Picture the scene. Your friend is telling you about a job they’re thinking of applying for. They meet the criteria for knowledge, skills and education. They have a wealth of professional experience already that they could bring to the role. The job itself requires a little more responsibility than they may have had previously, though, so they’re a little unsure.

What’s your response?

Will you provide support and encouragement? Will you suggest examples of times in their life when you know they’ve shown some leadership? Proved they possess initiative? Demonstrated resilience? Or will you simply say, “Yes, you’re right to be wary, you’re not good enough. Don’t waste your time, and theirs, by applying”?

I’m guessing (well, hoping) that the majority of people would react with support and encouragement. And for that tiny minority who might tell someone not to bother applying, I’d have to wonder whether, actually, they had any friends. After all, such a cold, demeaning response just isn’t ok, is it?

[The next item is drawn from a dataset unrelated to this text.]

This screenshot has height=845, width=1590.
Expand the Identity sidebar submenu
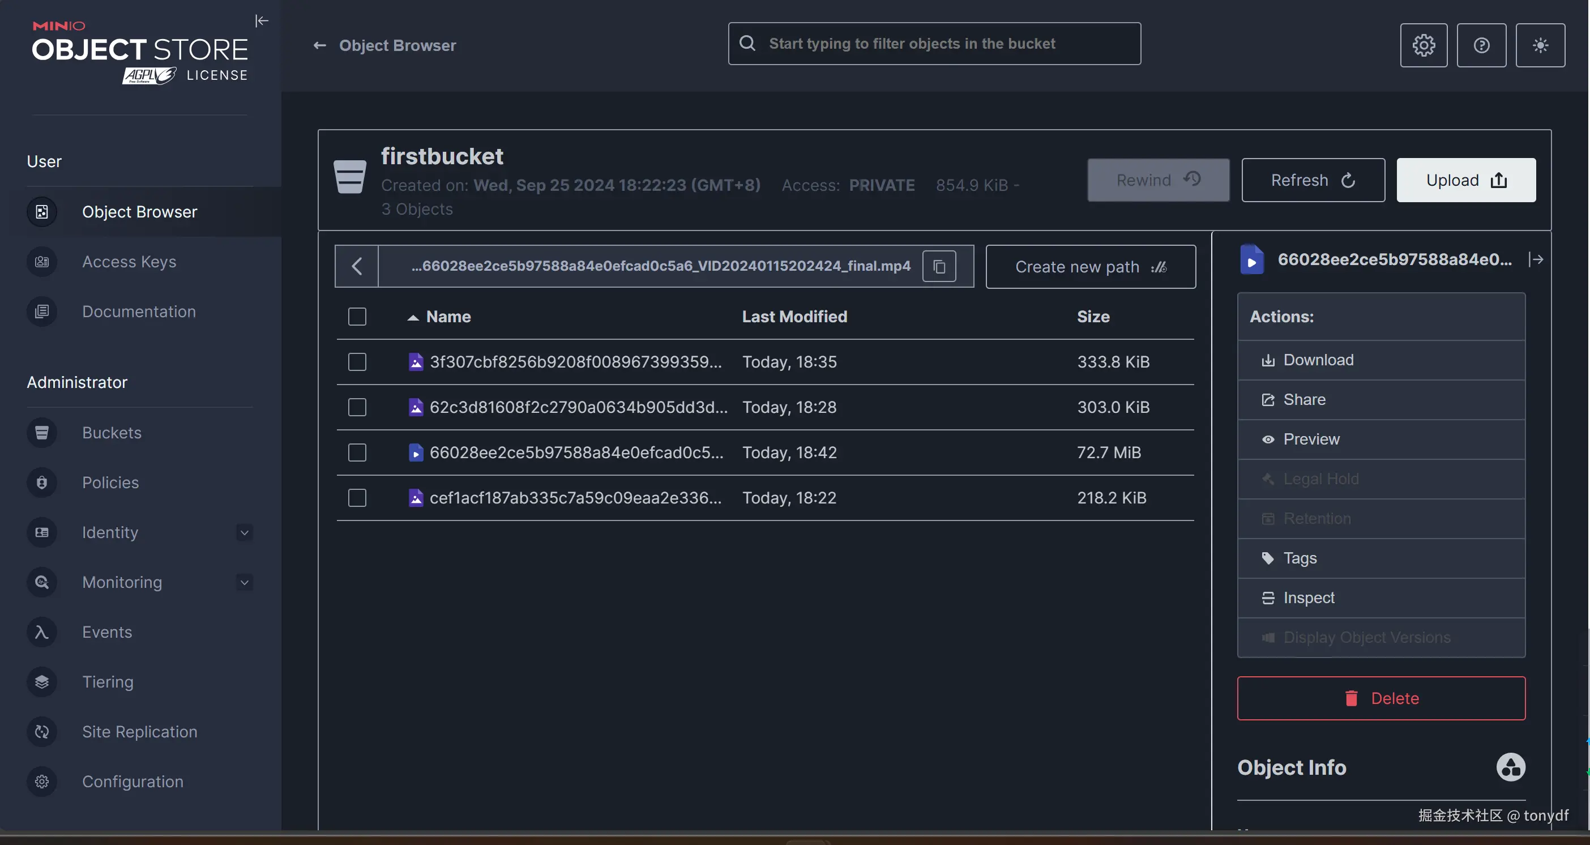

So why is it, then, that we subconsciously believe that it’s perfectly acceptable to talk to ourselves like that? Why is it so difficult to show ourselves the respect and encouragement that we’d offer a friend without a second thought? Think about how often you do this. Probably more than you realise.

If I had a pound for every time I hear that sort of self-deprecating comment in the counselling room, I’d be sunning myself in a private villa somewhere exotic, and not looking upon cold, grey Bootle, pondering the complexities of why most of us find it so hard to be a little kinder to ourselves. I recently asked a client why she automatically assumed someone was ‘better’ than her. She responded that she just wanted to be the best version of herself that she could be, and the person she was comparing herself to had some attributes that she admired. And there’s nothing wrong with that, as goals go. But is it really necessary that as we build someone up, we have to bring ourselves down in the process?

Comparisons are inevitable. We all do it. And the simple fact is that there will always be someone out there who gets better results than you do, just as there will be others out there that look at your achievements and wish they could do what you can. But this isn’t really about that. It’s about the automatic negative thoughts that pop into our heads when we consider taking a step out of the comfort zone and doing something new. The thoughts that mean we actually get in our own way.

The reasons we do this are many and varied, and I’m very mindful that this is just a humble blog, and not an academic paper. But at the very root of all those reasons is fear. Fear of judgement. Fear of failure. Sometimes even fear of success, believe it or not. If we succeed, then we have to show up, and keep showing up.

We’re biologically and socially programmed to interact with others. From birth, our very survival depends on it. We tend to look to others for validation, for reassurance that we’re on the right path. It’s why we seek out the opinions of our friends, for in their responses we can usually find some clarity. A friend is on your side. A friend wants what’s best for you. A friend will give you respect, will accept and support you unconditionally, will be real and honest and empathic. Isn’t it time that you started giving yourself these things? Isn’t it time you became your own best friend?